> _WRITTEN REQUEST_:
Rewrite the data below, changing each "checkbox" to "check box" and leaving everything else untouched.

[Stored records]
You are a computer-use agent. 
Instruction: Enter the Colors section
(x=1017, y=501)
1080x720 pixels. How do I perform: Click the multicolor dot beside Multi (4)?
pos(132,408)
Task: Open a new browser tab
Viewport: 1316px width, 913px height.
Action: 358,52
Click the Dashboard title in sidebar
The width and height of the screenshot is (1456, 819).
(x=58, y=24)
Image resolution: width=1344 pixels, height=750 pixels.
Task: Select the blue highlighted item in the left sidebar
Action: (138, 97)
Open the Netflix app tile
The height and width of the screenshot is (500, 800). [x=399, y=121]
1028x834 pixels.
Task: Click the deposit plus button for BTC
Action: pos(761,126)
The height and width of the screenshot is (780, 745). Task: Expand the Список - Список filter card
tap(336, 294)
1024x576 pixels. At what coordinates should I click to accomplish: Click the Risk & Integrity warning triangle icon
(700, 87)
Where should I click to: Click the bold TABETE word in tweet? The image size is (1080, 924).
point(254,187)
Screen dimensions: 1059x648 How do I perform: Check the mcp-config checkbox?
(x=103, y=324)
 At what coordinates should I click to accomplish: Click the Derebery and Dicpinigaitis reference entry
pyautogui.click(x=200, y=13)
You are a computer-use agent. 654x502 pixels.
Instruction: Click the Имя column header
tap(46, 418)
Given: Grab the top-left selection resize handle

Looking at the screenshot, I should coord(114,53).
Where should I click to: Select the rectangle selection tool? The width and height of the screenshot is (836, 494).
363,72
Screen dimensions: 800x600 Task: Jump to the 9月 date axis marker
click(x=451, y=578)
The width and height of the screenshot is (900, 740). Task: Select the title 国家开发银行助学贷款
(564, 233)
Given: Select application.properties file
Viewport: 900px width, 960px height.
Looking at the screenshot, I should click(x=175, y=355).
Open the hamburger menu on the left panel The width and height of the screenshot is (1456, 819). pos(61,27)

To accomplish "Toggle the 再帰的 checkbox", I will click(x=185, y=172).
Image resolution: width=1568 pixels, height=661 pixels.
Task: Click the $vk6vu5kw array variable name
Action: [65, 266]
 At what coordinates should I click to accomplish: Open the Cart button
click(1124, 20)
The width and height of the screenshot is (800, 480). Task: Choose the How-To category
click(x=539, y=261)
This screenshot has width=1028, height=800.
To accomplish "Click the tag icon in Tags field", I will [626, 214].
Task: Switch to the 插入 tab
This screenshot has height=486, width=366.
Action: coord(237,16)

> _FINAL ANSWER_:
You are a computer-use agent. 
Instruction: Enter the Colors section
(x=1017, y=501)
1080x720 pixels. How do I perform: Click the multicolor dot beside Multi (4)?
pos(132,408)
Task: Open a new browser tab
Viewport: 1316px width, 913px height.
Action: 358,52
Click the Dashboard title in sidebar
The width and height of the screenshot is (1456, 819).
(x=58, y=24)
Image resolution: width=1344 pixels, height=750 pixels.
Task: Select the blue highlighted item in the left sidebar
Action: (138, 97)
Open the Netflix app tile
The height and width of the screenshot is (500, 800). [x=399, y=121]
1028x834 pixels.
Task: Click the deposit plus button for BTC
Action: pos(761,126)
The height and width of the screenshot is (780, 745). Task: Expand the Список - Список filter card
tap(336, 294)
1024x576 pixels. At what coordinates should I click to accomplish: Click the Risk & Integrity warning triangle icon
(700, 87)
Where should I click to: Click the bold TABETE word in tweet? The image size is (1080, 924).
point(254,187)
Screen dimensions: 1059x648 How do I perform: Check the mcp-config check box?
(x=103, y=324)
 At what coordinates should I click to accomplish: Click the Derebery and Dicpinigaitis reference entry
pyautogui.click(x=200, y=13)
You are a computer-use agent. 654x502 pixels.
Instruction: Click the Имя column header
tap(46, 418)
Given: Grab the top-left selection resize handle

Looking at the screenshot, I should coord(114,53).
Where should I click to: Select the rectangle selection tool? The width and height of the screenshot is (836, 494).
363,72
Screen dimensions: 800x600 Task: Jump to the 9月 date axis marker
click(x=451, y=578)
The width and height of the screenshot is (900, 740). Task: Select the title 国家开发银行助学贷款
(564, 233)
Given: Select application.properties file
Viewport: 900px width, 960px height.
Looking at the screenshot, I should click(x=175, y=355).
Open the hamburger menu on the left panel The width and height of the screenshot is (1456, 819). pos(61,27)

To accomplish "Toggle the 再帰的 check box", I will click(x=185, y=172).
Image resolution: width=1568 pixels, height=661 pixels.
Task: Click the $vk6vu5kw array variable name
Action: [65, 266]
 At what coordinates should I click to accomplish: Open the Cart button
click(1124, 20)
The width and height of the screenshot is (800, 480). Task: Choose the How-To category
click(x=539, y=261)
This screenshot has width=1028, height=800.
To accomplish "Click the tag icon in Tags field", I will [626, 214].
Task: Switch to the 插入 tab
This screenshot has height=486, width=366.
Action: coord(237,16)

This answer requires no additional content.